Hello Cédric,

I lowered down the severity to wishlist, please see
https://www.debian.org/Bugs/Developer#severities

On Tue, Dec 12, 2017 at 03:49:23PM +0100, Cédric Dufour - Idiap Research 
Institute wrote:
> Package: thunderbird
> Version: 1:52.5.0-1~deb8u1
> severity: grave
> 
> As stated as comment to the bug corresponding to the source of this
> issue (https://bugs.debian.org/cgi-bin/bugreport.cgi?bug=882672):
> 
> > I think we can implement this change by shipping a symlink to the
> > profile in /etc/apparmor.d/disable/. My understanding is that dpkg
> > will treat this removal of a conffile as a change worth preserving on
> > upgrades, i.e. it won't install the symlink again if it's
> > been deleted.
> 
> I deleted the symlink and 'apt-get reinstall thunderbird' and the
> symlink is back, thus preventing re-activation of Thunderbird AppArmor
> profile.

No need for a reinstallation the package, just remove the symlink and
let AppArmor parse the available profiles.

  $ sudo rm /etc/apparmor.d/disable/profile.name
  $ sudo apparmor_parser -r /etc/apparmor.d/profile.name

> Worse, this change affects even Jessie/OldStable, where AppArmor is
> silently disabled without sysadmin knowledge (I stumbled on this by
> mere chance).

We do not make changes between releases normaly, only for things that are
really release depended like the GCC version.

> This is very unfortunate, knowing my company relies on a carefully
> tuned - and working! - AppArmor profile for Thunderbird, as an
> important piece of its overall security setup.
> And we're very happy with it preventing who-knows-which binary to open
> who-knows-what-malware-ridden attachements! No longer now...

Well, AppArmor wasn't included in the Stretch release as a release goal
nor was it widely tested.

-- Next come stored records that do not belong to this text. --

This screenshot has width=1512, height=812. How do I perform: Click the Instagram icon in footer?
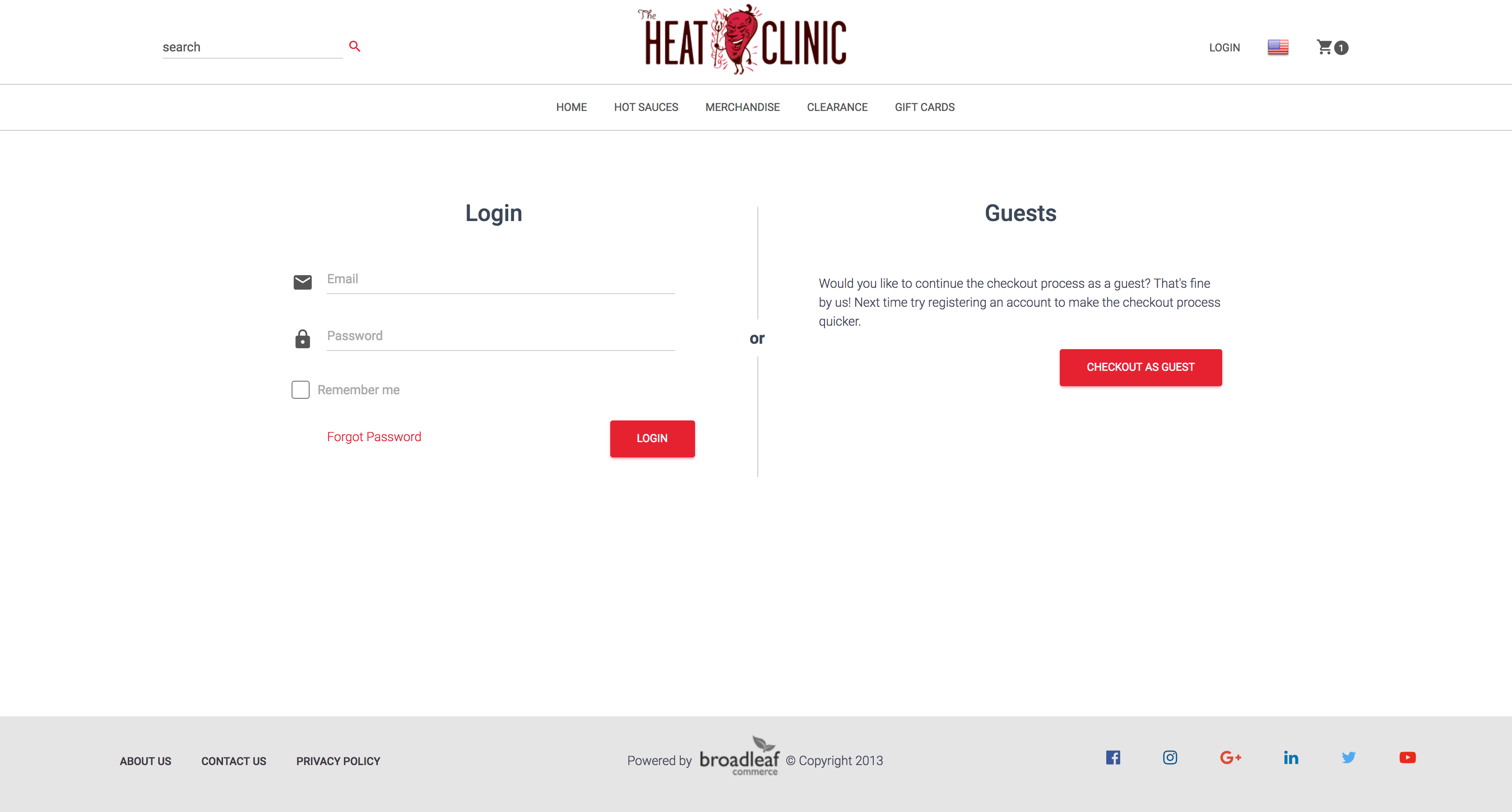(x=1169, y=757)
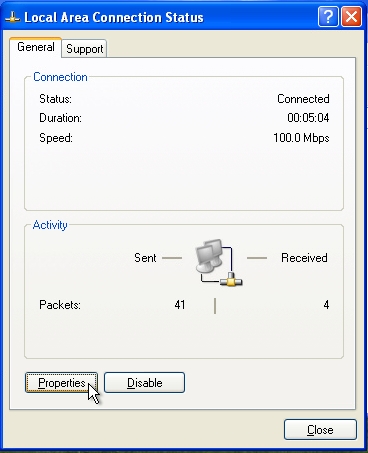Screen dimensions: 368x453
Task: Select the General tab
Action: [36, 47]
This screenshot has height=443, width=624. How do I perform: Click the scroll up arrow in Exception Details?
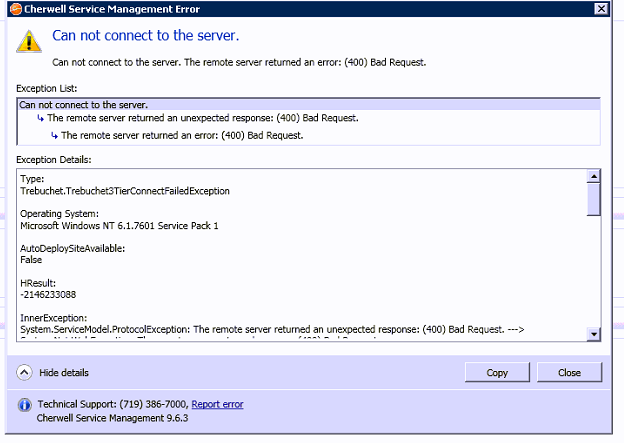[x=593, y=177]
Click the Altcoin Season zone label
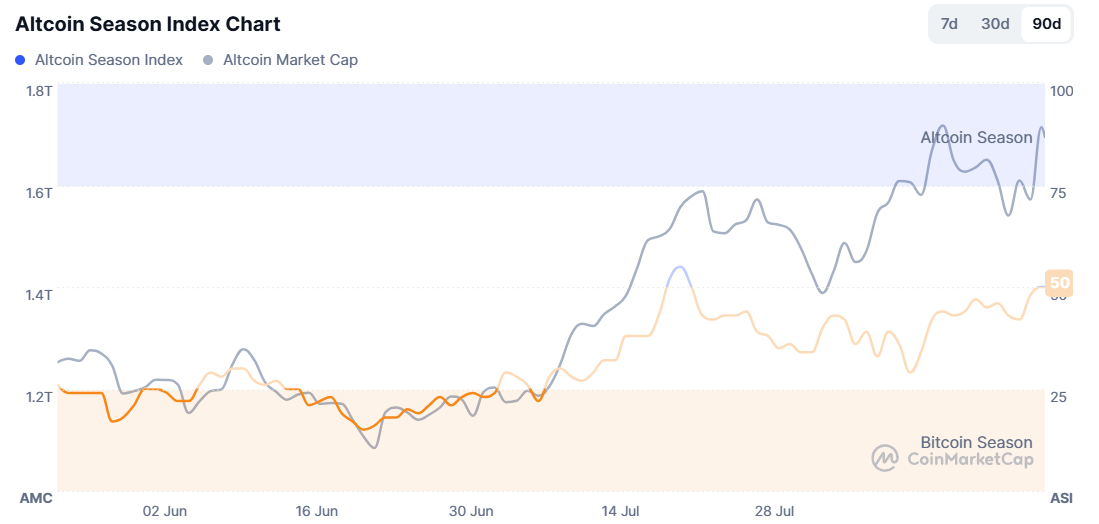 (976, 137)
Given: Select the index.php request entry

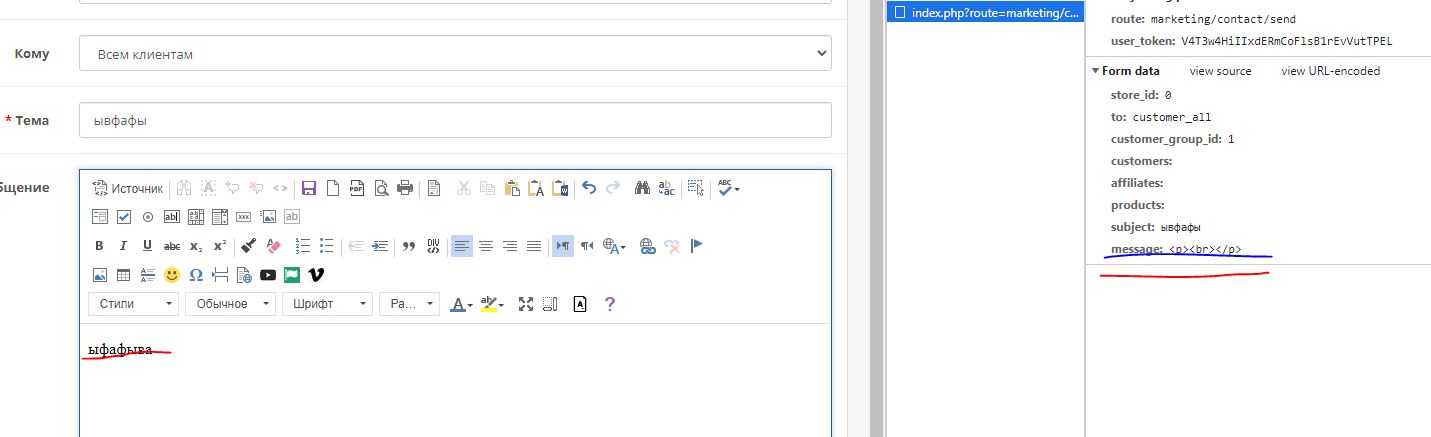Looking at the screenshot, I should (x=984, y=13).
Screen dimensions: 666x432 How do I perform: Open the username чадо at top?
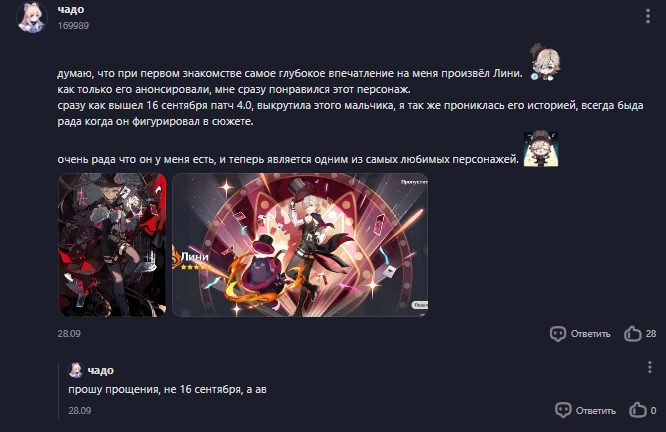tap(71, 9)
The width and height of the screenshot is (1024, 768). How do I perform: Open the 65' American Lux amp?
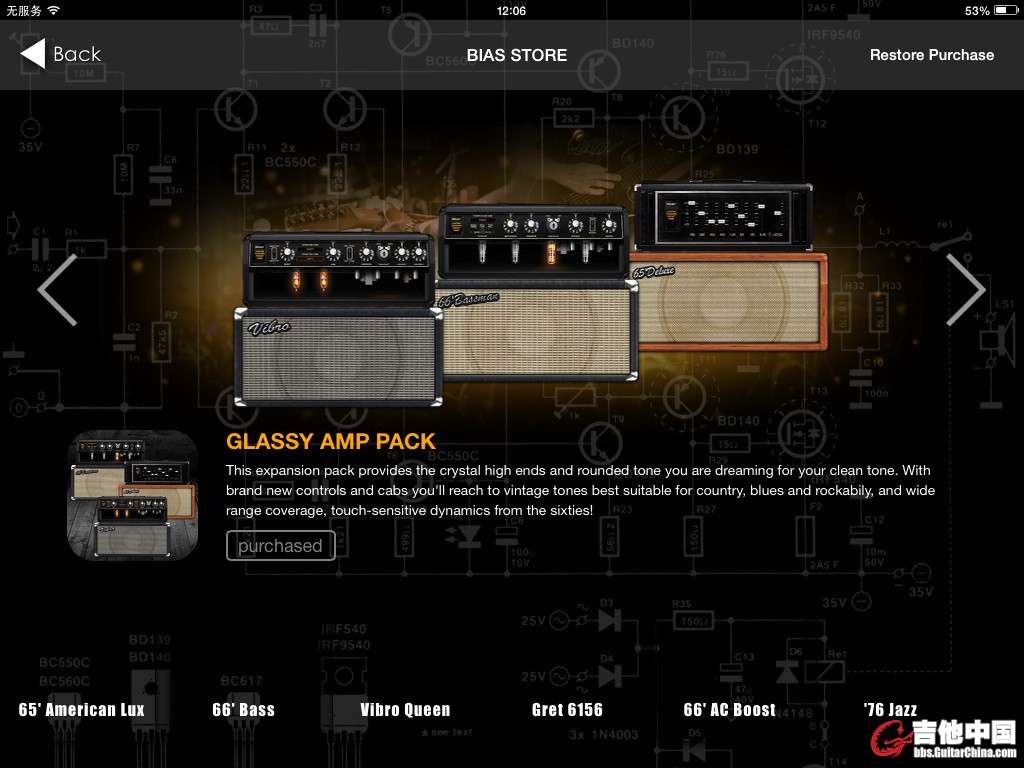(82, 710)
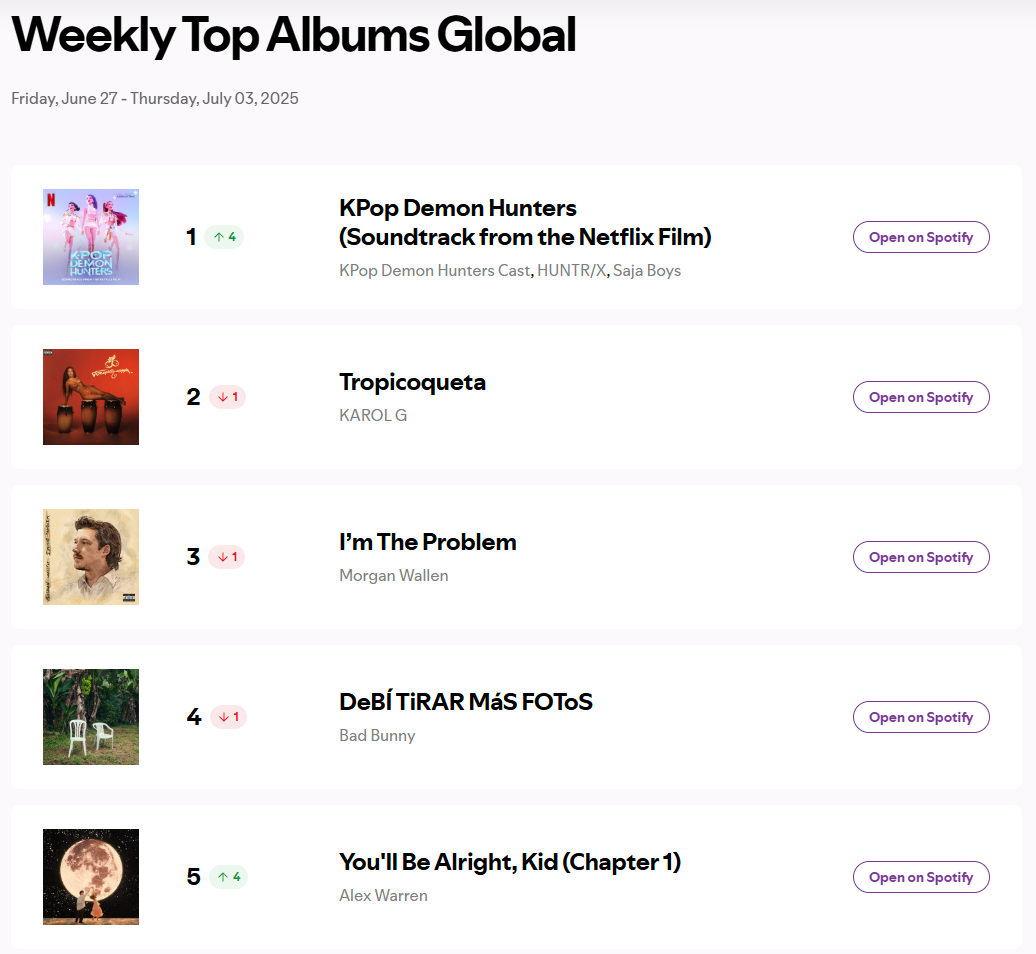The width and height of the screenshot is (1036, 954).
Task: Click the Morgan Wallen artist link
Action: point(394,575)
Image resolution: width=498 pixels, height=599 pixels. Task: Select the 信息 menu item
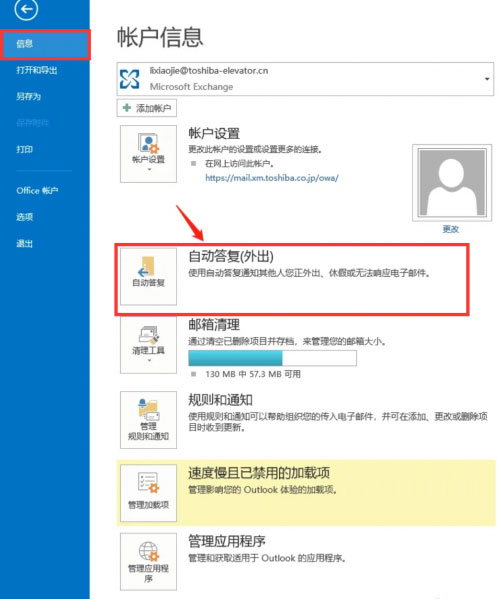pos(45,44)
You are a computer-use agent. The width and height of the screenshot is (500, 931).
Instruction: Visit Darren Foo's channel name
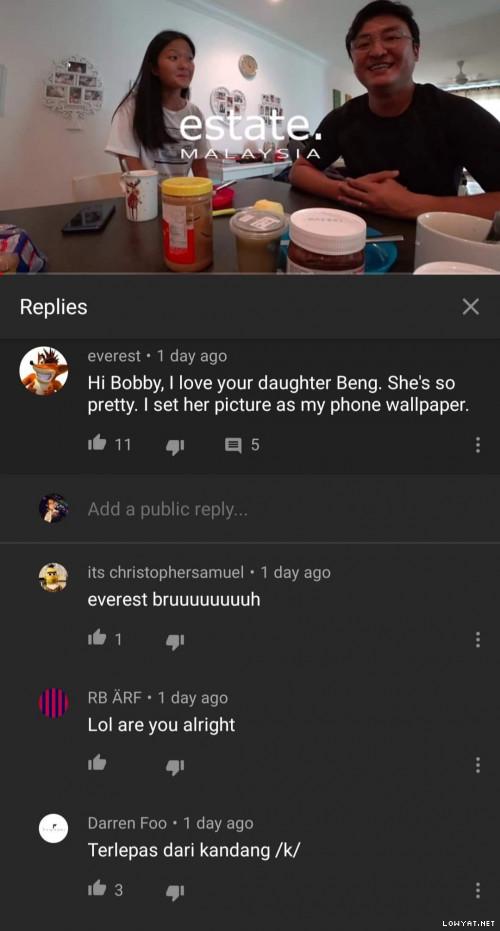tap(127, 824)
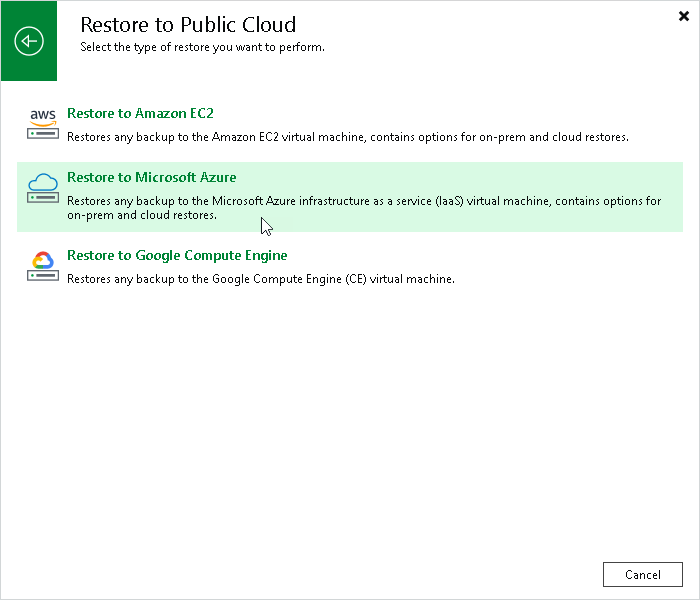The height and width of the screenshot is (600, 700).
Task: Click the Microsoft Azure cloud icon
Action: pos(43,182)
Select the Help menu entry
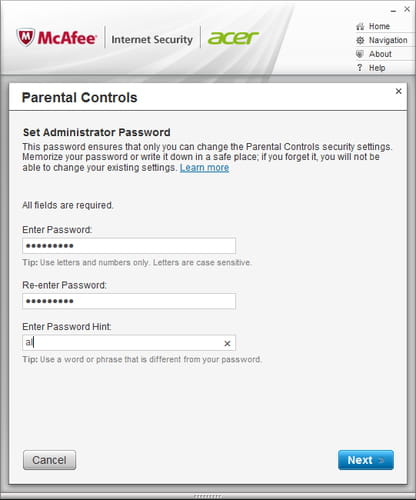The image size is (416, 500). coord(377,68)
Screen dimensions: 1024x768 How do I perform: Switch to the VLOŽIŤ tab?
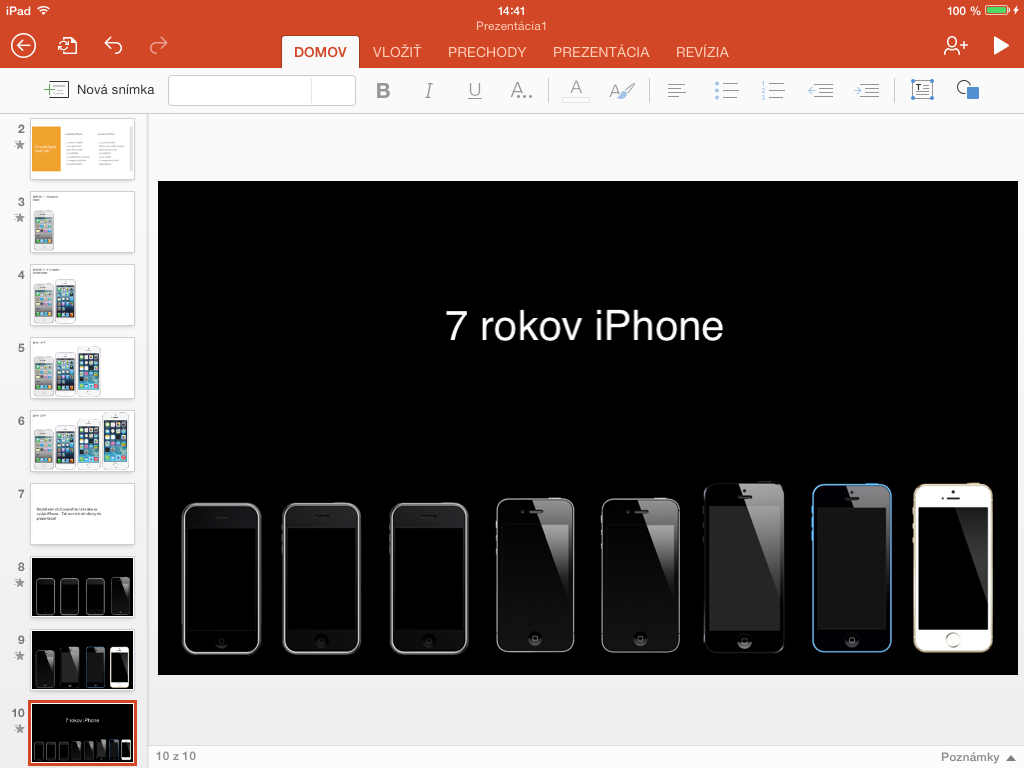(397, 52)
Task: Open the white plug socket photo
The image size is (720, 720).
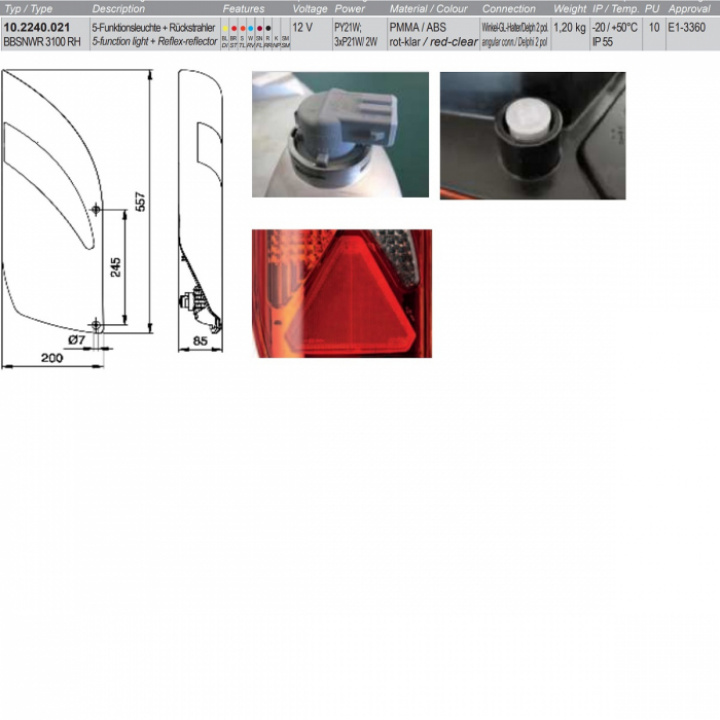Action: (x=532, y=135)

And now it's has shown that the problems around
the AppArmor profile has growing over and over so we decided to not
bother people by things that are not working really well in recent
AppArmor profiles for Thunderbird. The profile for LibreOffice is
disabled since the beginning of the AppArmor in Debian.

So no, we can't say we have had a god solution around AppArmor and
Thunderbird. It's fine if the existing profile is working good enough on
your side but the reality on most other user installation is showing
some more problems.

> I don't understand all the fuss about users complaining about AppArmor
> profiles not working. AppArmor is about *mandatory* access control,
> iow. explicitly specifying what actions are allowed. You can not
> expect to use AppArmor for what is intended for and ask for it to be
> OK with all possible use cases (in this latter case, you'd better not
> use AppArmor to start with, since it ends up to be nothing but
> security theater). 

Well, user expect usability and not to be treated in every corner by a
system administrator by curtailing access to some resources. Take a look
at recent created bug reports about mostly simple things that do not
work with the current AppArmor profiles.

> As a solution to the issue at hand, I would suggest:
>  - use debconf to prompt the user for AppArmor enable/disable

The debconf mechanism is great for configuring basic *system* stuff but
a golden rule is to not bother "normal" users with questions he can't
really answer because they are simple users. So no, there will probably
never a be a debconf setting here.

>  - default to enable, since it is what makes sense if the apparmor
>    package is installed and kernel-enabled (security=apparmor)

That's the plan for the buster release, right now the current profile
isn't robust enough for most of the use cases. The profile needs to be
improved, there are no doubt about that.

>  - do the /etc/apparmor.d/disable symlink magic in postinst, based on
>    the debconf choice

That would require the existence if a debconf setup, that will not
happen as written above.

> I hope this can be corrected back to Jessie, since this is serious
> security issue for those who enabled AppArmor knowingly.

We wont change this behavior in the near future.
 
> PS: I marked the severity as "grave" since it does "introduces a
> security hole allowing access to the accounts of users who use the
> package" for those who did rely on AppArmor to control Thunderbird
> bevahior along attachements.

No, the disabling of the AppArmor profile isn't introducing a security
hole right now. Especially as the user or the administrator can easily
turn it on again. Thunderbird isn't that insecure as before without
AppArmor support.

So feel free to re-enable AppArmor on your side, doing this by some
automatic system like ansible, chef, puppet or $whatever makes this
easy. If you can help to improve the existing profile then please do so.